[Extrait du document]
··········
Aujourd’hui, tu rencontres régulièrement des enfants et des jeunes dans certaines activités de médiation autour de la littérature. Ces échanges influencent-ils tes lectures?
Lucie Braud:   Cela me sert surtout de levier pour plonger dans des lectures vers lesquelles je ne serai pas allée au prime abord. Je prépare par exemple en ce moment des ateliers autour de l’écriture du corps, à la fois parce que j’ai envie de voir ce que les jeunes ont à en dire à une époque où les réseaux sociaux ont beaucoup normé le sujet, mais aussi parce que je souhaite explorer cette thématique dans l’un de mes prochains ouvrages. Ça m’a amené à parcourir toute une littérature sur la matière, et à étudier ce qu’en font les auteurs pour adolescents, comme ceux qui publient dans une collection spécifique chez Thierry Magnier, L’Ardeur. Quelque part, c’est un moyen de ne pas être seule dans la réflexion sur mes lectures ou sur mon écriture. Je fonctionne comme ça. J’ai besoin d’être en lien à l’autre. C’est ça qui me rend vivante.
··········
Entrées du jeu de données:
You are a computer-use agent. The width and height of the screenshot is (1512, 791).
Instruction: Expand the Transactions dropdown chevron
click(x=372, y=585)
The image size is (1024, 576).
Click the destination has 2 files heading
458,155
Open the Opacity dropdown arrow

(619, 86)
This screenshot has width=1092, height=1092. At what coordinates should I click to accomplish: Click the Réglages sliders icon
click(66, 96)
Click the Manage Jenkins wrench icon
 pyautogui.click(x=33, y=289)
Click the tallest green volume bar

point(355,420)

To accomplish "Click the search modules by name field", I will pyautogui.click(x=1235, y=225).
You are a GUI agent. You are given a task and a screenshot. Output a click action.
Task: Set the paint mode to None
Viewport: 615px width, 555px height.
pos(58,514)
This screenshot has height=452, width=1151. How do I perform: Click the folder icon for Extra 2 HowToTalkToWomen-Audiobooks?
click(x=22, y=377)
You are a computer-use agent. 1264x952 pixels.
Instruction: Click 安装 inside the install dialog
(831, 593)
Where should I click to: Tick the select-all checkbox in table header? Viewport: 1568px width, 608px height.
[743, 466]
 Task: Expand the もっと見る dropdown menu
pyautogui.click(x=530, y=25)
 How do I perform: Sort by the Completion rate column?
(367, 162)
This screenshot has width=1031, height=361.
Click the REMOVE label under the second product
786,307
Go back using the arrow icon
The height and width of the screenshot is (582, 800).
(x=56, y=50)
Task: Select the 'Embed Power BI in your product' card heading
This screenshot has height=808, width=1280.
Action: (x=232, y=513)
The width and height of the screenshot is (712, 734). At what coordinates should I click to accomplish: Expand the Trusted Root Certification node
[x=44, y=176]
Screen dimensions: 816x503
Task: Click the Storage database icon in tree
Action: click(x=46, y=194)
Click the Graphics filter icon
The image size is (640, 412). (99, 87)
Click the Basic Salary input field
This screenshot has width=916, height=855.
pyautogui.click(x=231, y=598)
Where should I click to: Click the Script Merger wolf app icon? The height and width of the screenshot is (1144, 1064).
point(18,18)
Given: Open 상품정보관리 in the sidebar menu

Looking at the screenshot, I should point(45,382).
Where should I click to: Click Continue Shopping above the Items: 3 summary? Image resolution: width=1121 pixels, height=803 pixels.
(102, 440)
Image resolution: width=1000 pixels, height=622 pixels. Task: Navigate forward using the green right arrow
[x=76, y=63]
··········
[Travail à faire]
1 > Mets à jour l'extrait en commençant aux mots "Aujourd’hui, tu rencontres" et en t'arrêtant après "influencent-ils tes lectures?", avec "élèves" à la place de "enfants".
2 > Reproduis à l'identique les lignes des entrées, depuis la toute première jusqu'à celle qui contient "(x=56, y=50)", incluse.
L'extrait et les entrées n'ont aucun rapport entre eux.

[Corrigé des exercices]
1 >
Aujourd’hui, tu rencontres régulièrement des élèves et des jeunes dans certaines activités de médiation autour de la littérature. Ces échanges influencent-ils tes lectures?

2 >
You are a computer-use agent. The width and height of the screenshot is (1512, 791).
Instruction: Expand the Transactions dropdown chevron
click(x=372, y=585)
The image size is (1024, 576).
Click the destination has 2 files heading
458,155
Open the Opacity dropdown arrow

(619, 86)
This screenshot has width=1092, height=1092. At what coordinates should I click to accomplish: Click the Réglages sliders icon
click(66, 96)
Click the Manage Jenkins wrench icon
 pyautogui.click(x=33, y=289)
Click the tallest green volume bar

point(355,420)

To accomplish "Click the search modules by name field", I will pyautogui.click(x=1235, y=225).
You are a GUI agent. You are given a task and a screenshot. Output a click action.
Task: Set the paint mode to None
Viewport: 615px width, 555px height.
pos(58,514)
This screenshot has height=452, width=1151. How do I perform: Click the folder icon for Extra 2 HowToTalkToWomen-Audiobooks?
click(x=22, y=377)
You are a computer-use agent. 1264x952 pixels.
Instruction: Click 安装 inside the install dialog
(831, 593)
Where should I click to: Tick the select-all checkbox in table header? Viewport: 1568px width, 608px height.
[743, 466]
 Task: Expand the もっと見る dropdown menu
pyautogui.click(x=530, y=25)
 How do I perform: Sort by the Completion rate column?
(367, 162)
This screenshot has width=1031, height=361.
Click the REMOVE label under the second product
786,307
Go back using the arrow icon
The height and width of the screenshot is (582, 800).
(x=56, y=50)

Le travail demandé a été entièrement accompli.